Task objective >>
Answer these questions about the piece on Zambian hospitality below:
1. Who wrote the piece?
2. Which former Zambian president's leadership does it credit?
3. Which Namibian liberation movement found refuge in Zambia?

Selected text >>
There are things that nations are well-known for — things that mark or identify them. The marketers will wax lyrical about branding and perhaps the term branding has become something of a cliché. But it matters not in the end what you pretend to be. It is what one actually is in terms of character that weighs more heavily in a reckoning.
By Admire Kudita
Legendary Zambian hospitality
Zambia is historically the place to which our peoples in Southern Africa flocked to as we began to resist colonial rule. By virtue of its former president Kenneth Kaunda’s pan-African and visionary leadership, liberation movements such as South Africa’s ANC, Namibia’s Swapo, Zimbabwe’s Zapu and Zanu, found refuge on Zambian soil. It was, of course, at great cost to the Zambian people who had to bear the brunt of Rhodesia and apartheid South Africa’s retribution.
“The arc of the universe tends toward justice.” Allow me to borrow these words of the American television producer of famous dramas such as How to Get Away With Murder and ER, Shonda Rhimes, in her occasional tweets about events that take her fancy as reported in the media.

Recorded data >>
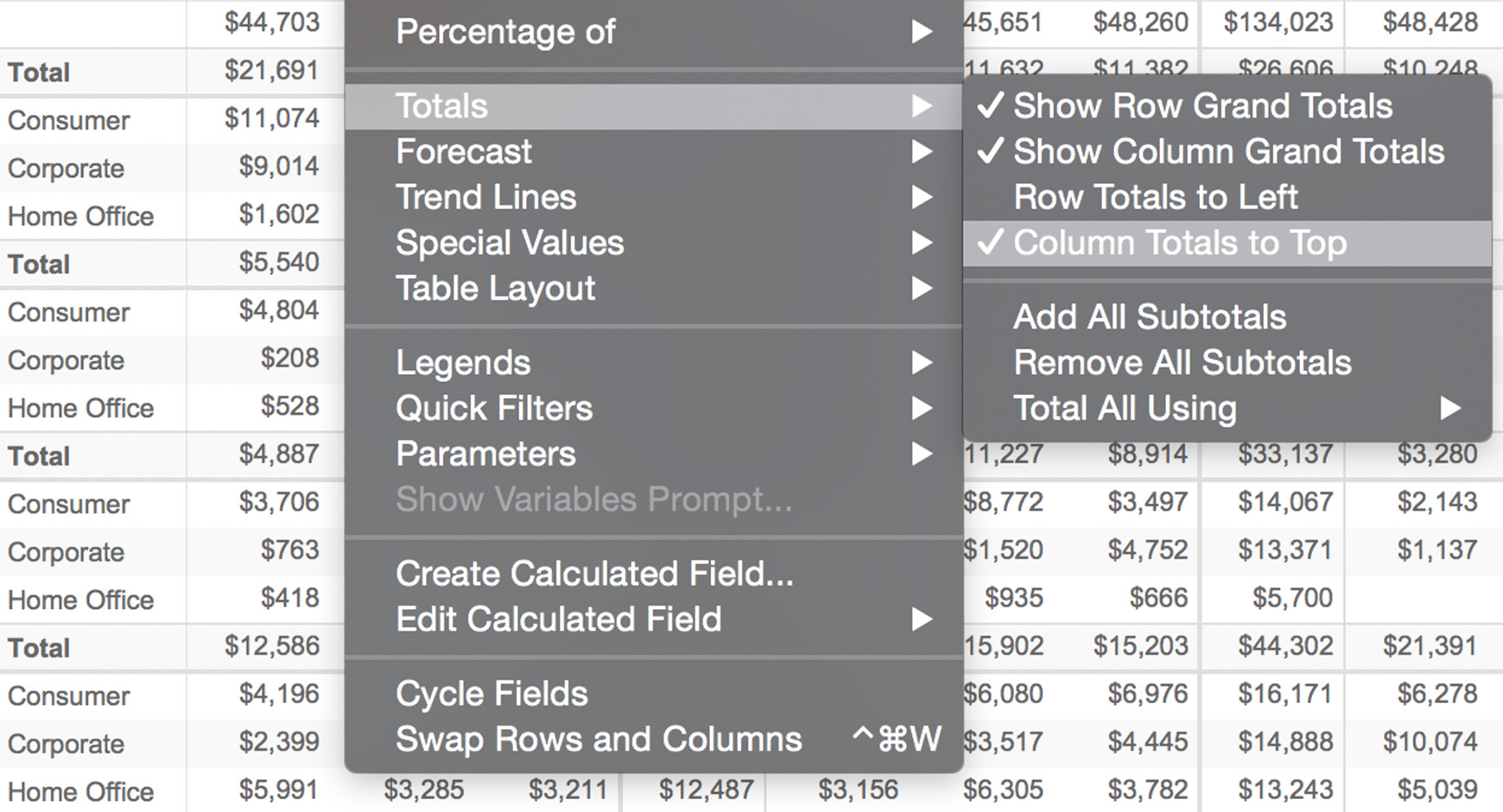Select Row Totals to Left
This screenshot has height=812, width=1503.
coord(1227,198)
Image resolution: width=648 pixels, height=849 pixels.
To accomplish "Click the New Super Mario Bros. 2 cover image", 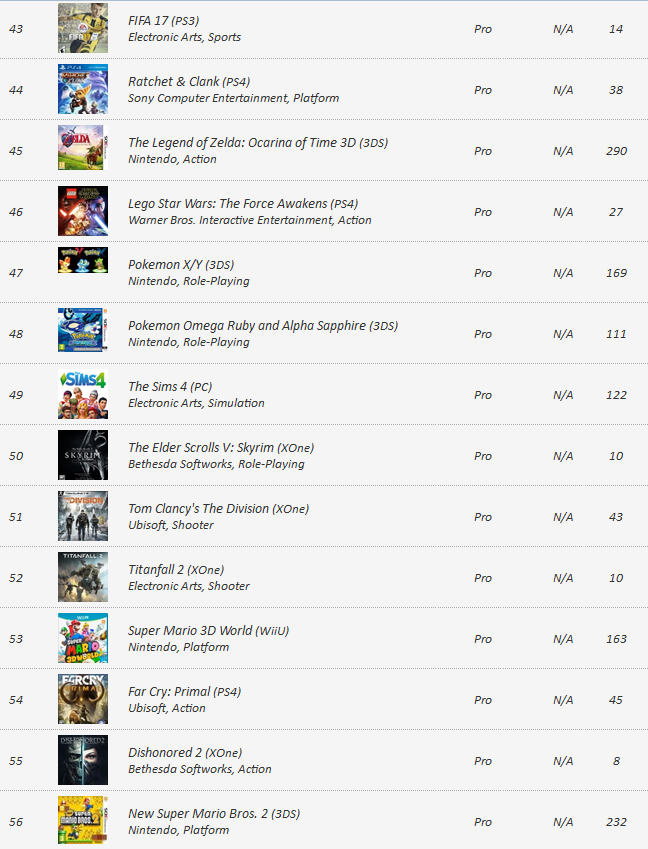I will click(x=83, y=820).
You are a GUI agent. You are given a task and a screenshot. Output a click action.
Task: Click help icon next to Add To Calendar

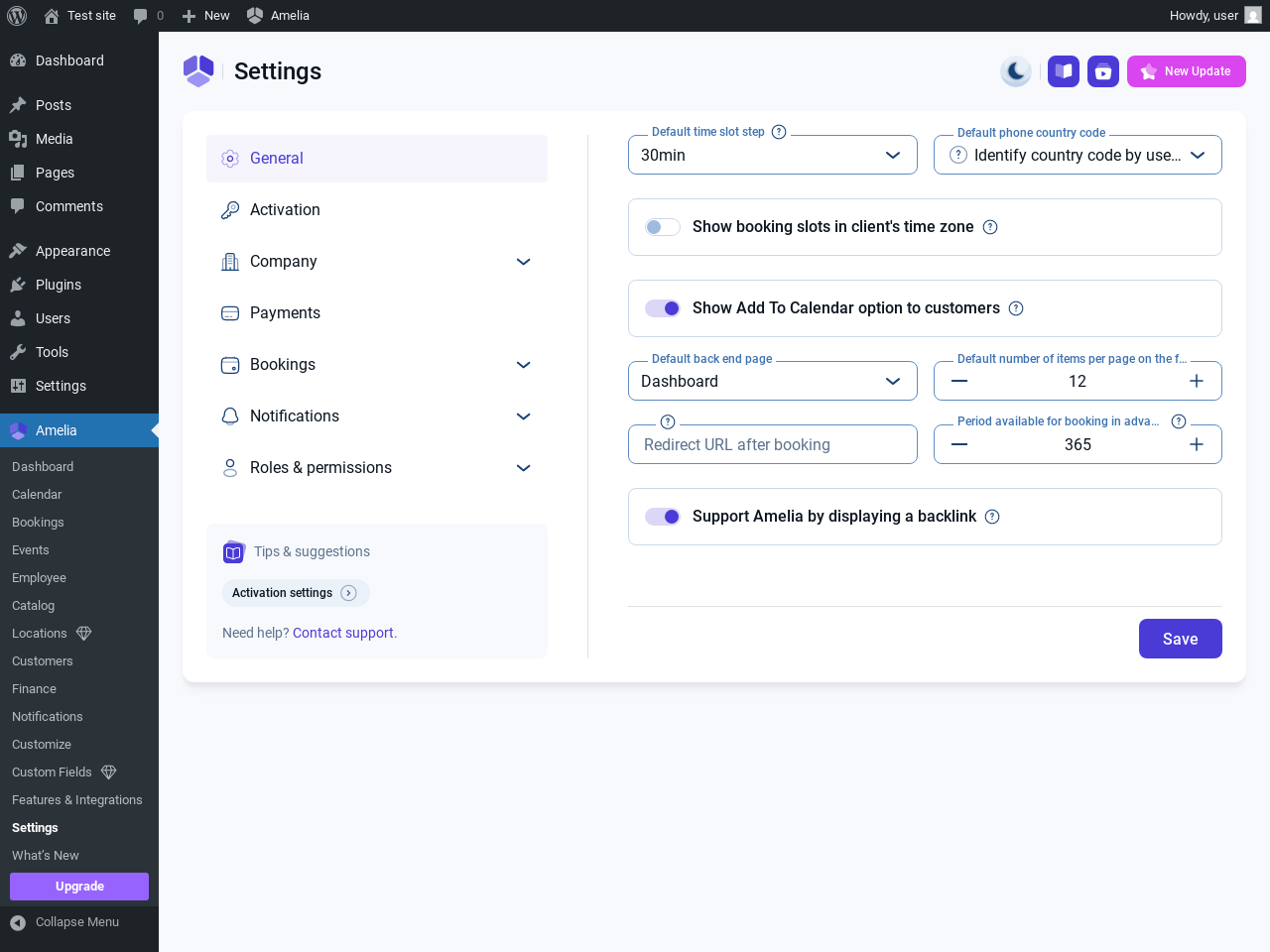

Worked solution >>
1. Admire Kudita
2. Kenneth Kaunda
3. Swapo